**What this task involves**
With the line containing "[Any Questions?] (1278, 92)" as the first and the final line of the entries as the last, repeat exactly the lines in that span, including both.

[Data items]

● ● ● ● ● ● ●

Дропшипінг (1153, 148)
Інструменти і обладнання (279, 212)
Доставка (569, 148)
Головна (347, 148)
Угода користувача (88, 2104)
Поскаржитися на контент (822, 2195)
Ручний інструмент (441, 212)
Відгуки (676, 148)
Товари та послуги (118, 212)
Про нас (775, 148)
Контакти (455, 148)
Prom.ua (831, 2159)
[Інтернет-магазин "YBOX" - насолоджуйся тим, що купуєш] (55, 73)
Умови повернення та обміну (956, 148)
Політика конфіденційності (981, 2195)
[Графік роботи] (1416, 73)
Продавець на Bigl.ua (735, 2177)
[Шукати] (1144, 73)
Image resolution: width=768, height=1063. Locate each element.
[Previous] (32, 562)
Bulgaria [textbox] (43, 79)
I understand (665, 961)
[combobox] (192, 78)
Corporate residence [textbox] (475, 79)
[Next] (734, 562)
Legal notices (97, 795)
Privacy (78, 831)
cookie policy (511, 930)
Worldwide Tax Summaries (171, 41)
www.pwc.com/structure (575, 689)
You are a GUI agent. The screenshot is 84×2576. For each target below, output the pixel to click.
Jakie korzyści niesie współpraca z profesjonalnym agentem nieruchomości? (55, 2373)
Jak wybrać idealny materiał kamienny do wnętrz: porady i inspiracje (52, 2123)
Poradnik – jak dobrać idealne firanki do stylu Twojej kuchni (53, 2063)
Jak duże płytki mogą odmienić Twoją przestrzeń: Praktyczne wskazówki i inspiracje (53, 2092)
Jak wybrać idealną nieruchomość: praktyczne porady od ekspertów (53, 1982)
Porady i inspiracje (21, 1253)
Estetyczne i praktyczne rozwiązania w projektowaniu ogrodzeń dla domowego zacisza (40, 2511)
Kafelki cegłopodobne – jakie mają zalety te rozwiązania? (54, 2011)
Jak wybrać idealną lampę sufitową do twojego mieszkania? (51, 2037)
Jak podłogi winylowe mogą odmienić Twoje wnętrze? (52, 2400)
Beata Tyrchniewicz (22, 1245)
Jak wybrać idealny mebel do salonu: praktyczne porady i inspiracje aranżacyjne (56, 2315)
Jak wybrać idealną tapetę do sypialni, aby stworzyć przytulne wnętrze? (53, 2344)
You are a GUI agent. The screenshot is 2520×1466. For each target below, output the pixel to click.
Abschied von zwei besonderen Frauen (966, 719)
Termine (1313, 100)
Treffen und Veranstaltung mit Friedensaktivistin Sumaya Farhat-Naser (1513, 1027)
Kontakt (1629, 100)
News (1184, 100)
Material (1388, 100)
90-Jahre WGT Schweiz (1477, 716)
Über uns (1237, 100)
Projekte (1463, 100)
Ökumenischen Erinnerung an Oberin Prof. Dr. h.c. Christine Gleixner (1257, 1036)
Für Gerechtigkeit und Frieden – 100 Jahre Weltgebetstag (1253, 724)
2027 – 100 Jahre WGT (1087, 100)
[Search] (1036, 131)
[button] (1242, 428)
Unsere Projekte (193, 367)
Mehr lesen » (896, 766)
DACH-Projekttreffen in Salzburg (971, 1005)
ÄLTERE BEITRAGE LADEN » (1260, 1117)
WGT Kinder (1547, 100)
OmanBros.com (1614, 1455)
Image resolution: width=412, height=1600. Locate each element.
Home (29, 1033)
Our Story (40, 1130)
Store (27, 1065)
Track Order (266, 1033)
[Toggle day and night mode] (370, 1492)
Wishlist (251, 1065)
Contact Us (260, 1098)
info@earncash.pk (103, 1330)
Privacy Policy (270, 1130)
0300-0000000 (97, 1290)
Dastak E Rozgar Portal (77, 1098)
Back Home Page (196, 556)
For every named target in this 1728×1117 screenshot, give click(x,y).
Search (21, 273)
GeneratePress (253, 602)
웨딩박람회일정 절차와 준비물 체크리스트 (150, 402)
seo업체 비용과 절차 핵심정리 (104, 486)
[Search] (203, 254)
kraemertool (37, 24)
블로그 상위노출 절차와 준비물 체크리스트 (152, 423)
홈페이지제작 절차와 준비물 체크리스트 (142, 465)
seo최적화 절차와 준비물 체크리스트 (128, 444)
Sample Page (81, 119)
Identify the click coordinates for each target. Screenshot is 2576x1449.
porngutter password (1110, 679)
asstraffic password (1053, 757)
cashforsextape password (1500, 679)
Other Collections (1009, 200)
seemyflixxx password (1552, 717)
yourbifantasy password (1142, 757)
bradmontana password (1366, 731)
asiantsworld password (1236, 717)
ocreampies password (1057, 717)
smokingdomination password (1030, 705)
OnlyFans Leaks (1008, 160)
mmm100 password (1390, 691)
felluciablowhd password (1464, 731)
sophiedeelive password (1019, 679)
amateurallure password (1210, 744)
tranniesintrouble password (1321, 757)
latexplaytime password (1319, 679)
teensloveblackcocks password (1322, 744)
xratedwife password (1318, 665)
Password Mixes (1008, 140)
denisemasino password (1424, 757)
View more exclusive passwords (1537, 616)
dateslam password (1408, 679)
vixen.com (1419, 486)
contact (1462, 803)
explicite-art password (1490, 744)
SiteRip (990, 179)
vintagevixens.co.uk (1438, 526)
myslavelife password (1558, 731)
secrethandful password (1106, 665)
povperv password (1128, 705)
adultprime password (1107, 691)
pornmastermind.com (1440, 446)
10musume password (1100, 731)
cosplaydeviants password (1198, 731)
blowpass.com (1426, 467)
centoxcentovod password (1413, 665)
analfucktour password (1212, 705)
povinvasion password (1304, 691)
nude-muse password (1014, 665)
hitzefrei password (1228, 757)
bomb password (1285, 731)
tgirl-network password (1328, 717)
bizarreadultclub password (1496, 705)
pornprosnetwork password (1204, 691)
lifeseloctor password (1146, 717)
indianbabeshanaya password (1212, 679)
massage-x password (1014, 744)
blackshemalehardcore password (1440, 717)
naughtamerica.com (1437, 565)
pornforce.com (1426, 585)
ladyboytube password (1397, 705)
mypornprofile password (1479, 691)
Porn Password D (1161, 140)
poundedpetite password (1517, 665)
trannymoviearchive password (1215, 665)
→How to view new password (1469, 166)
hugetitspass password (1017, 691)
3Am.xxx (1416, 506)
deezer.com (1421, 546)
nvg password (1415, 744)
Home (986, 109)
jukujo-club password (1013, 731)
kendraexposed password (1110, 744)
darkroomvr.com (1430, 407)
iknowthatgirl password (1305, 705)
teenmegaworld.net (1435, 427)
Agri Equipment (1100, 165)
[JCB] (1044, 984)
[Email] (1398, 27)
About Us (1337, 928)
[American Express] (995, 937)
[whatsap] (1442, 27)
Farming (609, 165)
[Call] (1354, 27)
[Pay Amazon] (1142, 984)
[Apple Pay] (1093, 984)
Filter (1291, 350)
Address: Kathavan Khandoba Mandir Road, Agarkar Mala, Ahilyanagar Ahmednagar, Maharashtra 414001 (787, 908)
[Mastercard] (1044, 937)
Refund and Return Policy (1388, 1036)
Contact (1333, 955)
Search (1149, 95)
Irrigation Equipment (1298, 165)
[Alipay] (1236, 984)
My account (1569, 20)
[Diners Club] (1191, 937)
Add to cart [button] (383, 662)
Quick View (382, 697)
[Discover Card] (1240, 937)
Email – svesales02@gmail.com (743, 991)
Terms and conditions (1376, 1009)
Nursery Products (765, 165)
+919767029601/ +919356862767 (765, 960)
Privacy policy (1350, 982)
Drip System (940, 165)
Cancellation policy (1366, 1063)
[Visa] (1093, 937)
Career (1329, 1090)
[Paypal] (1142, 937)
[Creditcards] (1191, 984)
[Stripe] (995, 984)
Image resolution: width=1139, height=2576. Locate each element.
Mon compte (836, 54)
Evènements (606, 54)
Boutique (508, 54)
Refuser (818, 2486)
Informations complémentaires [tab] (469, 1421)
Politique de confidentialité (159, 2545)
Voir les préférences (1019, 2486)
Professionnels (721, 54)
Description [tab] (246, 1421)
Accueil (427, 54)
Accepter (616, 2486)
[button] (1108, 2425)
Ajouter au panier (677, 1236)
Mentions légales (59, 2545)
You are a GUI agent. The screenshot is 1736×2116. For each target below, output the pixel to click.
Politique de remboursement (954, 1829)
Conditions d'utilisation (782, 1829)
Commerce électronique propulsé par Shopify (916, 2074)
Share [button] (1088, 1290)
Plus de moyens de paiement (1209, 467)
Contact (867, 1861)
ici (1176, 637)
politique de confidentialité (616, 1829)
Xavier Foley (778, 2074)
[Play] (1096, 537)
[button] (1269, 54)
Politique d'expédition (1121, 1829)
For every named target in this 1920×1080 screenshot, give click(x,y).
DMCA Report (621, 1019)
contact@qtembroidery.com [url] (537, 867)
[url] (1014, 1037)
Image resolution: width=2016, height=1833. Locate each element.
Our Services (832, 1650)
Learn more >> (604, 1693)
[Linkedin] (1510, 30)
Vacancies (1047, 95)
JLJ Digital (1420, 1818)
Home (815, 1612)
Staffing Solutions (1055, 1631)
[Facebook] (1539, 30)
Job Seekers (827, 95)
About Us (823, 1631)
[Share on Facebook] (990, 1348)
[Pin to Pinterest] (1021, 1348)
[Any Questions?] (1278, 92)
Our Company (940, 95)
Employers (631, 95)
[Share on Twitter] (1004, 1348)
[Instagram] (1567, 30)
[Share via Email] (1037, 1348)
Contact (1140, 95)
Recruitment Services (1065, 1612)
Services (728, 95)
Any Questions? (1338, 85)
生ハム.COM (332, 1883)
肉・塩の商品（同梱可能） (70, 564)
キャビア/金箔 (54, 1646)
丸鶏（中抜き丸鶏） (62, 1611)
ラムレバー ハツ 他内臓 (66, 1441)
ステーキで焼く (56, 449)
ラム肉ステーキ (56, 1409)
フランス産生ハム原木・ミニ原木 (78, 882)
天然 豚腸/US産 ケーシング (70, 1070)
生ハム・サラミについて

● ● ● ● ● ● ●

**Result of this exercise**
[Any Questions?] (1278, 92)
Our Company (940, 95)
Employers (631, 95)
[Share on Twitter] (1004, 1348)
[Instagram] (1567, 30)
[Share via Email] (1037, 1348)
Contact (1140, 95)
Recruitment Services (1065, 1612)
Services (728, 95)
Any Questions? (1338, 85)
生ハム.COM (332, 1883)
肉・塩の商品（同梱可能） (70, 564)
キャビア/金箔 (54, 1646)
丸鶏（中抜き丸鶏） (62, 1611)
ラムレバー ハツ 他内臓 (66, 1441)
ステーキで焼く (56, 449)
ラム肉ステーキ (56, 1409)
フランス産生ハム原木・ミニ原木 (78, 882)
天然 豚腸/US産 ケーシング (70, 1070)
生ハム・サラミについて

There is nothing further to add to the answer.